No cabe duda, nos dicen los expertos, que los que se suicidan no lo hacen porque no quieren vivir, sino porque les falta la vida, les duele no tenerla, no soportan vivir de esa manera, con esa angustia, tristeza, desánimo no querido que se impone más allá de la propia voluntad. En este sentido, Tarás en su inocencia se ha visto superado y desbordado por una situación que, aun contando con voluntades cercanas para ayudarle, no ha podido o sabido recibir esa colaboración. Cuantos en su despedida lloraban con fuerza, sintiéndose impotentes y fracasados en esta labor de acogida, acompañamiento e integración. Cómo no recordar la escena del Jesús crucificado en el calvario. Un niño, un adolescente, en una cruz elaborada con unas estructuras de violencia y abuso de lo humano. Una comunidad compungida que no entienden cómo funcionamos en este mundo. Una celebración que deseaba ser profética y de denuncia, a la vez que, de duelo y consuelo, para seguir teniendo la esperanza de un horizonte de absoluto y de justicia que está más allá de la muerte.
El de su despedida era uno de esos días, en los que uno mismo ve razonable que pueda haber juicio definitivo y radical de muerte para los que crean situaciones infernales en este mundo para los más débiles, entre ellos los niños. Situaciones que son de dolor, ruptura, separación, sin esperanza y con rasgos de definitividad. En este sentido, podemos hablar de situaciones infernales que viven muchos, entre ellos Tarás. No puede ser que no haya responsabilidades objetivas para un dolor tan real y cercano, como injusto y destructor. No se trata de un daño colateral sino de un arranque de corazón de inocencia y de belleza, de esperanza y de alegría.

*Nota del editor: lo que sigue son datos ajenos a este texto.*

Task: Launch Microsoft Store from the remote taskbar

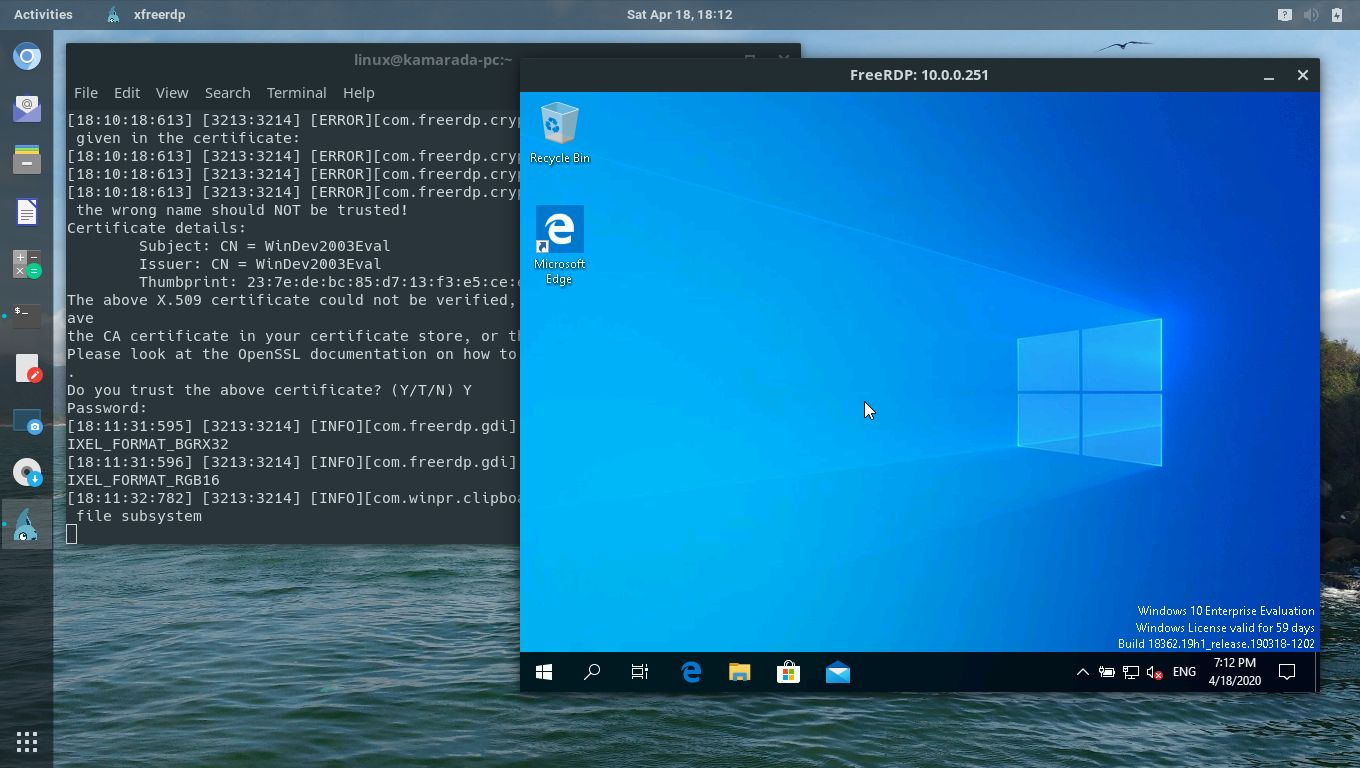Action: [788, 671]
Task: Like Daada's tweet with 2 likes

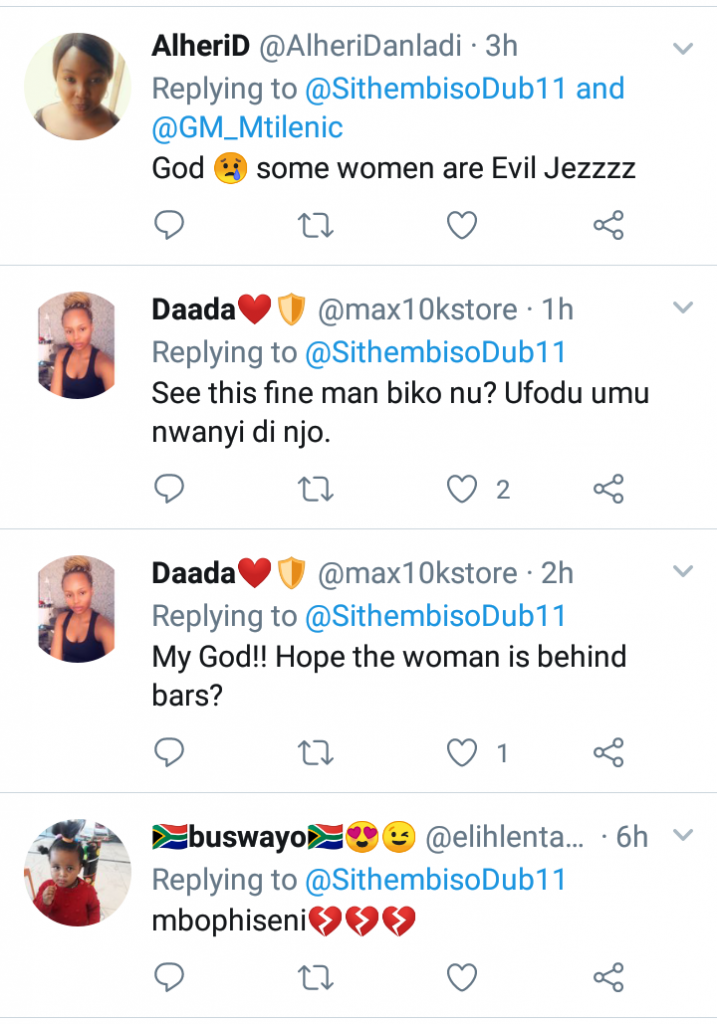Action: (461, 489)

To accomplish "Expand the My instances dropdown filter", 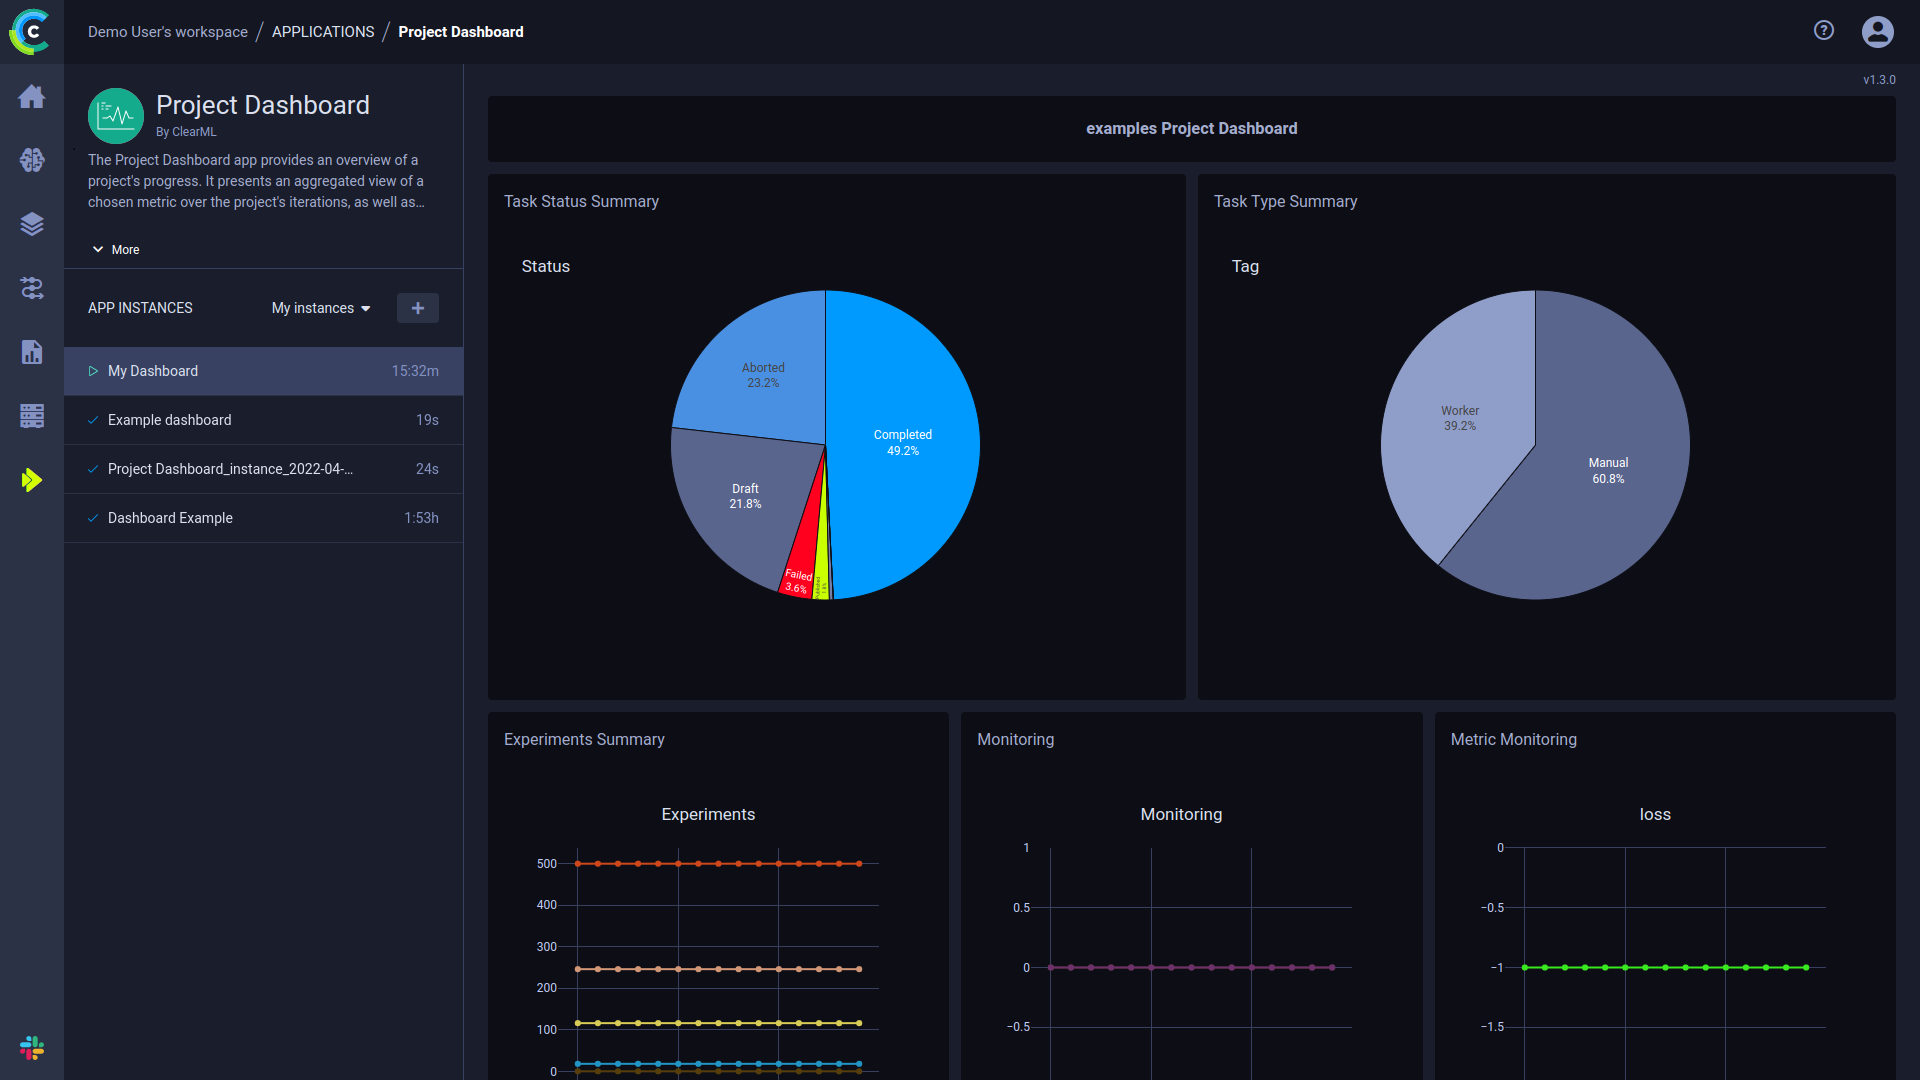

De fondo la guerra de Ucrania, enfrente Valdímir Putin, ahora Donald Trump, y todos los que deciden con él o le permiten seguir con sus objetivos, los que se reparten los lugares y sus minerales, los que justifican la carrera de armamentos y se cobran en vidas inocentes sus riquezas y su poder, los que ansían el poder tecnológico y de imperio, sea del modo que sea. Ellos son culpables objetivamente del dolor y la muerte de los inocentes. Muertes que nos interpelan a todos sobre nuestro modo de defender la paz, la libertad, la familia, la dignidad de lo humano. Pero esa interpelación ha de ser mayor y más directa sobre los que asumen las responsabilidades de modos deshumanizados e imperialistas. Los infiernos para los que los crean, parece demandar la inocencia maltratada y martirizada. No sé qué pensarían los asistentes a la liturgia, ortodoxos, católicos, agnósticos, indiferentes y ateos, pero el calvario era real, el crucificado también, los dolientes de carne, la asamblea compasiva, los trabajadores diligentes en su quehacer. En ese momento el Cristo en quien creemos tenía la cara del niño ucraniano, y en él podíamos escuchar que nada le podría separar del amor de Cristo, el que también vivió la ilógica de la violencia y la exclusión. Ni que decir tiene que la misma justicia que demanda infierno para los culpables objetivos de las situaciones infernales, hoy demandaba a gritos la gloria, la luz, la alegría, la juventud y la resurrección para Tarás. Así lo he querido expresar en la liturgia y ayudar a vivirlo entre todos. Me ha sabido a poco, era tanto el dolor, que uno no sabía como llegar a palabras de verdadero consuelo.